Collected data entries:

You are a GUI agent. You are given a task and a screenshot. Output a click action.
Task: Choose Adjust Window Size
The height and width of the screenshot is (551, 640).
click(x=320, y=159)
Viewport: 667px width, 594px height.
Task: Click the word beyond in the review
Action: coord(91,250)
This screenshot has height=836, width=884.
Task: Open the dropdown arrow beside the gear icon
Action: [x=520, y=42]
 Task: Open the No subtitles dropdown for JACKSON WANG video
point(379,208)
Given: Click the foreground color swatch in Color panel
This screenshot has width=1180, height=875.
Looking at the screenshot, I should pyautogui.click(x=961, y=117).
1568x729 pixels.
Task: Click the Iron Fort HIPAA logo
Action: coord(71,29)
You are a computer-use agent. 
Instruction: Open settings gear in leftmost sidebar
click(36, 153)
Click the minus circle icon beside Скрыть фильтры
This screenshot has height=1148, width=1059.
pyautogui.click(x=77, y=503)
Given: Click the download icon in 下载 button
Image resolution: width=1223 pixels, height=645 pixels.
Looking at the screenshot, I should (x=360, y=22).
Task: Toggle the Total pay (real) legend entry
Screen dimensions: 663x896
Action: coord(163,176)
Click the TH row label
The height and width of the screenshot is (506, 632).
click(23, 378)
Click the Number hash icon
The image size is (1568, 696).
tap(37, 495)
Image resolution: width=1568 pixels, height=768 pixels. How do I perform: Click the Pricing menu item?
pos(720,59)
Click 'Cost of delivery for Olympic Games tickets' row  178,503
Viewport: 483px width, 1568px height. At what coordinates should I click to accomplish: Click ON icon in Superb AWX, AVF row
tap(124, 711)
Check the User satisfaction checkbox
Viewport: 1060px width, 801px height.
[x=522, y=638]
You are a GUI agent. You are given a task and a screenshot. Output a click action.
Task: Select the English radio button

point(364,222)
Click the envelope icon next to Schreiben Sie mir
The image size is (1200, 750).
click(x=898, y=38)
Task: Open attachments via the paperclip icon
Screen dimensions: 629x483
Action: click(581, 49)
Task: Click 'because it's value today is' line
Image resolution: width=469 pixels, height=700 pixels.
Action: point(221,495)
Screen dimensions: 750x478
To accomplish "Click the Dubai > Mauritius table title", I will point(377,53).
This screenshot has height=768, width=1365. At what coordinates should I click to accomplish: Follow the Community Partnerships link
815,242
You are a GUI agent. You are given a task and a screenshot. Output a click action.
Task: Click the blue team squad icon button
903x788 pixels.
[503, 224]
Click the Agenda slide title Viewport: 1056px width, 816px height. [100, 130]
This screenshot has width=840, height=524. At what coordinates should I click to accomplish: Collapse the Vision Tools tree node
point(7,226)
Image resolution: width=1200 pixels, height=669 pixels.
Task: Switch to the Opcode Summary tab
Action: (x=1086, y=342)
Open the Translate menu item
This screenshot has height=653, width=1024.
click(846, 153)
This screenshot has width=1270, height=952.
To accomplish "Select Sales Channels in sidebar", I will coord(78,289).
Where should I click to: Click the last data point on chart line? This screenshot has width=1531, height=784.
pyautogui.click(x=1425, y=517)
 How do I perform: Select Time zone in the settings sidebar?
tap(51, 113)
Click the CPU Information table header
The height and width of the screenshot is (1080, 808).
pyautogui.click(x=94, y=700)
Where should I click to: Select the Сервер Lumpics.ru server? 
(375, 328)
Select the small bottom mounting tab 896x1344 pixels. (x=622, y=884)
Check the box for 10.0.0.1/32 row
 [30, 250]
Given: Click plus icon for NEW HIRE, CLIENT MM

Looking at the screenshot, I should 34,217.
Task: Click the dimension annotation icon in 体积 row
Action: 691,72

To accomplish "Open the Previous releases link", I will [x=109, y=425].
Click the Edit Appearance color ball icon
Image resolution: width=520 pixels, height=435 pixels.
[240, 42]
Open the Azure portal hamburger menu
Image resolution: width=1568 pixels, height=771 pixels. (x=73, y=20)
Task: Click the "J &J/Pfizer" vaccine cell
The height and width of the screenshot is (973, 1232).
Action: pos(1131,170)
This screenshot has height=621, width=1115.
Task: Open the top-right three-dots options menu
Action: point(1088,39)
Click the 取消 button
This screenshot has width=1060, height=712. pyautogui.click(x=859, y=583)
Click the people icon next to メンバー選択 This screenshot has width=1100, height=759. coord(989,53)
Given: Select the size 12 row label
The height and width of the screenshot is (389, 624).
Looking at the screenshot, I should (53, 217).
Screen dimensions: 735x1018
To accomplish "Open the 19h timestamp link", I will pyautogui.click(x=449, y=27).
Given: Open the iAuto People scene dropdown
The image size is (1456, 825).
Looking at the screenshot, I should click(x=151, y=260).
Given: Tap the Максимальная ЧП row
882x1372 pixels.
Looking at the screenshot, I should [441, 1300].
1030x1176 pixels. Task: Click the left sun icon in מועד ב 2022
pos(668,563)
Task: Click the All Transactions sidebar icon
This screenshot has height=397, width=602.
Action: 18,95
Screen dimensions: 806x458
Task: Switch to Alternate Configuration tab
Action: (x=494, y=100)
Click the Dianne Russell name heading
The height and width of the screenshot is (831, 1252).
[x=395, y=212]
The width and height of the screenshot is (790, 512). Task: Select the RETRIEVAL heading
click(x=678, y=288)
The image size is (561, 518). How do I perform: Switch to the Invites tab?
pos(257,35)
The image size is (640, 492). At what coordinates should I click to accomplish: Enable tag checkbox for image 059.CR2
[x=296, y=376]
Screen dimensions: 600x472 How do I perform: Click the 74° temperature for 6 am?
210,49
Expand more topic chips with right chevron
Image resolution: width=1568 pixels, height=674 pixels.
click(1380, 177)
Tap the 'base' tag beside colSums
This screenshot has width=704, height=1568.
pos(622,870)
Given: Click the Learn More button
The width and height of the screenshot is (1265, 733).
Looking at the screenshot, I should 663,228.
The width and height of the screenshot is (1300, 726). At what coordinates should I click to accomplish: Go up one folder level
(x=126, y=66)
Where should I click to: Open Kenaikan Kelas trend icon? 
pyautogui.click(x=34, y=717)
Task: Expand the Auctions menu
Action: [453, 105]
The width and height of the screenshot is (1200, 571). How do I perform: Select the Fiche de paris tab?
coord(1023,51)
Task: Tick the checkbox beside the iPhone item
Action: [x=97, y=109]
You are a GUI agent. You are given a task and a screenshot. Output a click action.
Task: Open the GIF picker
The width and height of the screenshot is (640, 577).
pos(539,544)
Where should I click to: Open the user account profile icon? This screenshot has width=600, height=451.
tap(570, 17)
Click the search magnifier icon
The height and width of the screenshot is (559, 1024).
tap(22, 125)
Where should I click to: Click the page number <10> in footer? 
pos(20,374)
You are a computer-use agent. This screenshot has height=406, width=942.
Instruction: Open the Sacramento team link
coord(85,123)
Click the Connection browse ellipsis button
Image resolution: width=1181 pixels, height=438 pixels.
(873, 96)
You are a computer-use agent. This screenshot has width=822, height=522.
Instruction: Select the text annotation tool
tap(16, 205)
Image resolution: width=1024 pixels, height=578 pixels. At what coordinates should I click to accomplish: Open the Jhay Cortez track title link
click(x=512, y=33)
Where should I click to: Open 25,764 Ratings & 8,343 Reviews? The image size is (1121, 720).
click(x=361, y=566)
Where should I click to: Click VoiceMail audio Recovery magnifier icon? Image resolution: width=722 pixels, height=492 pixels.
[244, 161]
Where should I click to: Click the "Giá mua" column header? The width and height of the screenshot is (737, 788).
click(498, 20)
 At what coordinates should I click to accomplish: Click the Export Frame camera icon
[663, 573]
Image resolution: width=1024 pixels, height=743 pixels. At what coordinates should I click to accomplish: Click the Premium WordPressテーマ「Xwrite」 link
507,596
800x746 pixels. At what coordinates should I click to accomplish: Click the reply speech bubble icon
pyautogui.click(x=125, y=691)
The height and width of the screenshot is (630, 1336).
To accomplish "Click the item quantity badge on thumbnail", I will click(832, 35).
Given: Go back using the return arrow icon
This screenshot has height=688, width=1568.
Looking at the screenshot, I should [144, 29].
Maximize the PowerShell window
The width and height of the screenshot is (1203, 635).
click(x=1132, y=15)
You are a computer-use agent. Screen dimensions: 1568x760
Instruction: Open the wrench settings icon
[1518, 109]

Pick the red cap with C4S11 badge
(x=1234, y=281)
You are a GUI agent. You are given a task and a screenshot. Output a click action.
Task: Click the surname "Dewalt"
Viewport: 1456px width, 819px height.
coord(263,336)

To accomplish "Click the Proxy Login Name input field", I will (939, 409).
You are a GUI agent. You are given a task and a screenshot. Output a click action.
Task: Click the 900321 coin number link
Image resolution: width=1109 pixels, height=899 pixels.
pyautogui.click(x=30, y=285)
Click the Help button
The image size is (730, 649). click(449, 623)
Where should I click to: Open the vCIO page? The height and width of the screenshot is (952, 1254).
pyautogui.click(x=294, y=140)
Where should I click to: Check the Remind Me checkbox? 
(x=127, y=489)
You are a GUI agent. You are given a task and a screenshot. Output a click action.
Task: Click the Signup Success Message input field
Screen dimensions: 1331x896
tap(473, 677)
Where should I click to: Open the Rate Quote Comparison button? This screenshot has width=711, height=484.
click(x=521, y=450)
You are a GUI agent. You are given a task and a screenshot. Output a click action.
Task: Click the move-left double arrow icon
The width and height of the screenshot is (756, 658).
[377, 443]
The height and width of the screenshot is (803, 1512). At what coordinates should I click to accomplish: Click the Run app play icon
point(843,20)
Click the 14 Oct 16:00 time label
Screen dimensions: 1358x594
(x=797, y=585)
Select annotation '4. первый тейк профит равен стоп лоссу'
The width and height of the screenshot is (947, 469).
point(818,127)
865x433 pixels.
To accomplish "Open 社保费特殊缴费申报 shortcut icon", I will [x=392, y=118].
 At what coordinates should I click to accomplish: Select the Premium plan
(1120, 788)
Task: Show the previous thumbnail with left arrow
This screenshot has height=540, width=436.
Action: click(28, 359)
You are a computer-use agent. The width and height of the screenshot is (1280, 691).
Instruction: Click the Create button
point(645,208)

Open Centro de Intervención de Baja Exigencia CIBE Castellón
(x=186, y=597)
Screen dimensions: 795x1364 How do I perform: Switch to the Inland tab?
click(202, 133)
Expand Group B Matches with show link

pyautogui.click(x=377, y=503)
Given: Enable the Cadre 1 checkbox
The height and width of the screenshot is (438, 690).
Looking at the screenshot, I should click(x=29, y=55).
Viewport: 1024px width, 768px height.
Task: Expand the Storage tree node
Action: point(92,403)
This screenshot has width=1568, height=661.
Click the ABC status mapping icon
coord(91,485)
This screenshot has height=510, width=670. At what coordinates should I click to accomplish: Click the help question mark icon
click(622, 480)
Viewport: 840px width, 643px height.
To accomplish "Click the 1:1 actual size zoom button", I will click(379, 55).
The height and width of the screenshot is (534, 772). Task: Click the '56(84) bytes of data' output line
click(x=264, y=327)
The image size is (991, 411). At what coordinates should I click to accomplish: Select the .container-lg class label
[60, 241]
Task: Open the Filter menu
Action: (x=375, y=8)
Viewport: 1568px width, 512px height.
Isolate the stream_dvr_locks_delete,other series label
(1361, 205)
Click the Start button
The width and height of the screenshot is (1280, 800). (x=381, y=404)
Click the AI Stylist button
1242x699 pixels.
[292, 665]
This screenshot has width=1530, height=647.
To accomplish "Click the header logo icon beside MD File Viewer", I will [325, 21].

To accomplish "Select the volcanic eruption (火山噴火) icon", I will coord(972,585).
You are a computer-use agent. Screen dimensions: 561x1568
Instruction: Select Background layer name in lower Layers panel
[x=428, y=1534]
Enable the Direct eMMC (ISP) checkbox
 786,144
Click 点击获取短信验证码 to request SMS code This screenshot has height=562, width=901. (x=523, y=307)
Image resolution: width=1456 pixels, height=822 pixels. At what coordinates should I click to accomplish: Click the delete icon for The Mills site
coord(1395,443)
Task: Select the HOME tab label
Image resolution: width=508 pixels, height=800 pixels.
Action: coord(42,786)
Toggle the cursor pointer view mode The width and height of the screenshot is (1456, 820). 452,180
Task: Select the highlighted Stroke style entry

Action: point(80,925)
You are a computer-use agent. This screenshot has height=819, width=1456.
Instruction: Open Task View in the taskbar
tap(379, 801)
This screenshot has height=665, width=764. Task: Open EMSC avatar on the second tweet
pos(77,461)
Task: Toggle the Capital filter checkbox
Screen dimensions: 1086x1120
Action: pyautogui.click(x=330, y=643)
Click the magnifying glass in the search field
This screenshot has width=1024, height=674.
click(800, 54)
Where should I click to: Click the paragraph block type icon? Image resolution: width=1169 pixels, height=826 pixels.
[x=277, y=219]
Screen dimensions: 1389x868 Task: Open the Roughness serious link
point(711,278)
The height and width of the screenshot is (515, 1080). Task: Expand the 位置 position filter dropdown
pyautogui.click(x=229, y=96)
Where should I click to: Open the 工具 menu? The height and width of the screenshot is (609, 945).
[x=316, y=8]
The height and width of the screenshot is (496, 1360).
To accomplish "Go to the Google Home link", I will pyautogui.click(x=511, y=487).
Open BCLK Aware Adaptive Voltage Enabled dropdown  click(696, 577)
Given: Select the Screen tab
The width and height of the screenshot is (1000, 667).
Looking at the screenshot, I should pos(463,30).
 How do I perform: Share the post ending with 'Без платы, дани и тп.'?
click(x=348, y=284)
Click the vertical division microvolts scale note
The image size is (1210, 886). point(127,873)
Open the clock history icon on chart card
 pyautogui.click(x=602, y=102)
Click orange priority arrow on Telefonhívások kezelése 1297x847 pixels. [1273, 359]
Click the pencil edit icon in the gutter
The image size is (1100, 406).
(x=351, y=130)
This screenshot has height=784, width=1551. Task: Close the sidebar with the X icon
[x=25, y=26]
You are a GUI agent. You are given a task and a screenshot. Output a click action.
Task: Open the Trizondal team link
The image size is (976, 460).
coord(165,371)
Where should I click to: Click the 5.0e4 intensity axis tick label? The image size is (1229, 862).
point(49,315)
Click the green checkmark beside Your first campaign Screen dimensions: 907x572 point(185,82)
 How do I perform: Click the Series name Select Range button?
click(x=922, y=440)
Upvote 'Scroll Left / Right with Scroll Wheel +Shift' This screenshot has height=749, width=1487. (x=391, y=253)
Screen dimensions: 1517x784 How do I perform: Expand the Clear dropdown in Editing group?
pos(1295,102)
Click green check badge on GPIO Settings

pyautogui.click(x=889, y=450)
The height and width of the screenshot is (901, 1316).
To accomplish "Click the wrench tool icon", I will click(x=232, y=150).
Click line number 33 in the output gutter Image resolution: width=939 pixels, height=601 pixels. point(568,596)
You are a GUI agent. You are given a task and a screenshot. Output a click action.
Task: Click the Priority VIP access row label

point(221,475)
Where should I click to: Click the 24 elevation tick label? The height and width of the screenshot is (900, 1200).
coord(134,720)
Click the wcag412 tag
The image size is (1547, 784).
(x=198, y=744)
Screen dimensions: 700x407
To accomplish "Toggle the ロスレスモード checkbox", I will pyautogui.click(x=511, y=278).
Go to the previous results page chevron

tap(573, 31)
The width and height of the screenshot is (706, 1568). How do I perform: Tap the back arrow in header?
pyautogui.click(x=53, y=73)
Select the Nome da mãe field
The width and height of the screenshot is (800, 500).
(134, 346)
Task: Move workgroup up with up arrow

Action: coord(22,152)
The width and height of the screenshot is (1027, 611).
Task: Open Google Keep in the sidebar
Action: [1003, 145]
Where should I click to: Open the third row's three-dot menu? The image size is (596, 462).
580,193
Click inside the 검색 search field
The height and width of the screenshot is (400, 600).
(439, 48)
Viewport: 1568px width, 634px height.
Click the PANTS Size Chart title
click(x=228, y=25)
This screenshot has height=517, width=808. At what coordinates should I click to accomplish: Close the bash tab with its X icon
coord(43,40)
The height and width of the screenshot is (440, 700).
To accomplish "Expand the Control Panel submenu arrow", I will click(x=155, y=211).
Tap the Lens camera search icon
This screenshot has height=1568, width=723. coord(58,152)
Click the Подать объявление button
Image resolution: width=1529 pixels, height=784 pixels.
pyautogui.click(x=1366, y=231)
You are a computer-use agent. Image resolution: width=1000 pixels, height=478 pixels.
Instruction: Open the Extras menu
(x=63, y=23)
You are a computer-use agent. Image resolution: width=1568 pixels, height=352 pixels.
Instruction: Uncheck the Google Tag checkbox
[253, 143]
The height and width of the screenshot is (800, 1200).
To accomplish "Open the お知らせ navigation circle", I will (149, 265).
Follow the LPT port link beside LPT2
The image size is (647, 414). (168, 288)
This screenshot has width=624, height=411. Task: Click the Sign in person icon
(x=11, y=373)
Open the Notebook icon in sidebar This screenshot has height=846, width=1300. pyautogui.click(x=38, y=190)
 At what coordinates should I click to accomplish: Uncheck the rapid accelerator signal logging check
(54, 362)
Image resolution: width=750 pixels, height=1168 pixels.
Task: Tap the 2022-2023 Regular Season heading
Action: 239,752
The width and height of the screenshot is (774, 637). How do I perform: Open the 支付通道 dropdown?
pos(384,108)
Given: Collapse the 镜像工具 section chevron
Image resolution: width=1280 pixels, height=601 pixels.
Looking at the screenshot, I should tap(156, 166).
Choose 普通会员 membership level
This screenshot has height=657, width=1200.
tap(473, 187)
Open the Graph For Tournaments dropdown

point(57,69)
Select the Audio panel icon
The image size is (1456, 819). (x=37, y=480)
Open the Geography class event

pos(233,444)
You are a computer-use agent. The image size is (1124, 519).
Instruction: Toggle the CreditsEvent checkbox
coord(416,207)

What to do:
Go through the data above and copy each line in which "input" appears.

Response below:
To accomplish "Click the Proxy Login Name input field", I will (939, 409).
Task: Click the Signup Success Message input field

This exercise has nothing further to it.